How To Roast A Pepper
The ONLY thing you need for roasted peppers are: PEPPERS! Okay that’s not entirely true. You also need tongs, a bowl, and plastic wrap, but hopefully you already have those things.
I should add that this is typically done with sweet peppers, like bell – not spicy peppers. Heating spicy peppers intensifies the spiciness of them, so roasting them would likely make your mouth catch on fire!
The first step is getting your burners going. Turn them on and crank them up to medium high heat! Depending on how many peppers you are roasting, you can use one or two burners. I’d say you can figure on roasting 2 peppers per burner.
(If you don’t have a gas stove, this can also be done in the broiler. Put the peppers on a sheet tray and place under the broiler, rotating every few minutes as the tops blacken! Follow the rest of the instructions once your peppers are black all over.)
The key thing to remember when roasting is that you are working with a HOT open flame. Safety is a MUST! Use a long pair of tongs to place your peppers on the burner, balancing them on the metal prongs over the flame. Don’t worry, you want the flame to be hitting the peppers! My peppers were small, so I roasted 3 on one burner…
(I did multiple rounds of peppers, so don’t be alarmed that the quantity and color of peppers is changing!) When you start to see the bottoms of the peppers blacken and bubble…
Carefully use your tongs to turn them and rotate them around the flame – you want the entire pepper to be blackened by the end!
It’s kind of like a vegetable version of roasting marshmallows! You may get a few sparks and see some embers on the pepper, but I assure you the pepper will NOT catch fire unless you leave it on there for an extremely long amount of time. Don’t fear the flame.
Like I said, our goal is to have 90% blackened peppers as our final product. The more black they get, the easier they will be in the next step – I promise.
Once your peppers are good and blackened, transfer them to a bowl…
And quickly cover with plastic wrap. Make sure it is tightly sealed!
Let the peppers sit off to the side for at least 15 minutes covered. While you wait, you can prep the rest of your meal. After time has passed, come back to the bowl and uncover – the peppers should be somewhat wilted and soft now.
Transfer the peppers to a cutting board. If the peppers are still hot, or if you don’t like
getting dirty, you many want to consider using gloves for this next step. Take a pepper in your hand and, using your fingers, peel off all of the blackened skin.
You should end up with a big pile of ashy pepper peel…
And an almost clean pepper.

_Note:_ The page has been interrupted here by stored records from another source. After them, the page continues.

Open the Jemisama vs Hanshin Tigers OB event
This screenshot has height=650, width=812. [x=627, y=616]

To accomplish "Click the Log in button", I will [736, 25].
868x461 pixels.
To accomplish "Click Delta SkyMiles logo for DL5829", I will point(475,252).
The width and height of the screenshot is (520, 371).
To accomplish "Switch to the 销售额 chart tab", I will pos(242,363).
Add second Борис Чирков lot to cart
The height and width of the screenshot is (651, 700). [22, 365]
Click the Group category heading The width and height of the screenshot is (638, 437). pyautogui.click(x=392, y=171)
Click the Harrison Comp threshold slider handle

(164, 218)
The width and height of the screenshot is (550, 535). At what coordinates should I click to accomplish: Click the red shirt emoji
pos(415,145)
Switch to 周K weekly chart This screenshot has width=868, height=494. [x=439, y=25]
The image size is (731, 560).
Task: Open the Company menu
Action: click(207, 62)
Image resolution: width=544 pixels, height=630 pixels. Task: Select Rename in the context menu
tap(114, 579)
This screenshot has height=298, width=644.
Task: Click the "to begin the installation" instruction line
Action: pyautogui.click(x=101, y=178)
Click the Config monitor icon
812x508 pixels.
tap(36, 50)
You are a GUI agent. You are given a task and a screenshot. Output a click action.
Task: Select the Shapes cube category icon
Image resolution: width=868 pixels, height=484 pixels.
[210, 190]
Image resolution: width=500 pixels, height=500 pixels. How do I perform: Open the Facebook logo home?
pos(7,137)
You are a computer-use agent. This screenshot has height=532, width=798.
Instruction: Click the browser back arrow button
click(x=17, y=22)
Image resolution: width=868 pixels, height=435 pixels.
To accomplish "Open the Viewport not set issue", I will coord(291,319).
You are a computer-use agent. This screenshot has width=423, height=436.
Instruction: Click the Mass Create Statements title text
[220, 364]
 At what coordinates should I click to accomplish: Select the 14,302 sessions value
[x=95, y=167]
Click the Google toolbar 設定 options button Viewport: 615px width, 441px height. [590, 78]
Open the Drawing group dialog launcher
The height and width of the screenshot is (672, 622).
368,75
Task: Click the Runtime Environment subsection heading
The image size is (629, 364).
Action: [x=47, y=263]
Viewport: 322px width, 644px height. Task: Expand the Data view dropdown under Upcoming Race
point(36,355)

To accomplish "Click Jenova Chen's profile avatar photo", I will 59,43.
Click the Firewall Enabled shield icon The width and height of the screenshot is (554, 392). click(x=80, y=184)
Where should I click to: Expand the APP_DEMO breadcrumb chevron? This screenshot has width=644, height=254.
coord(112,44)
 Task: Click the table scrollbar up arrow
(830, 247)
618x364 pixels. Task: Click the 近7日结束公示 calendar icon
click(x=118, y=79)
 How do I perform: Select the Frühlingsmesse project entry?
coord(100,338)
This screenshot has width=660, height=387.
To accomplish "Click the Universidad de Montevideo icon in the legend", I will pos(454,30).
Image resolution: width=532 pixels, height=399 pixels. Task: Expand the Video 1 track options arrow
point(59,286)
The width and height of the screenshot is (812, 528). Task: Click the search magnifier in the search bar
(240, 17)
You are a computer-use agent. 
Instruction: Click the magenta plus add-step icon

It is very hard to get 100% of the char off the peppers, and that’s okay. It adds to the flavor of the final dish! Despite your temptation, do NOT rinse the peeled peppers under water to get the rest of the char off – it will strip the peppers of the essential oils you worked so hard to extract!
Peel all of your peppers this way, until there is very little black left.
Then carefully use a knife to cut the peppers into strips or cubes, depending on what you are making.
Voila – you have successfully roasted your own delicious peppers!
What Do I DO With My Roasted Peppers?
Roasted peppers can literally be used in a MILLION different applications. They are great mixed in with grains or beans, used cold as a salad topper, tossed in with some chickpeas to make flavored hummus – the possibilities are endless!
Here is how I used my peppers, just to give you an idea. I tossed them with tomato wedges, fresh slivered basil, sauteed mustard greens, and a bit of goat cheese. Tossed the whole thing in a vinaigrette of sherry vinegar, balsamic vinegar, and grapeseed oil!
The smokiness of roasted peppers give any dish a wonderful rustic feel, and they add such a deliciously distinct flavor.
Now you can feel confident that you can roast your own peppers too, and you have this wonderful ingredient to add to your dishes and recipes.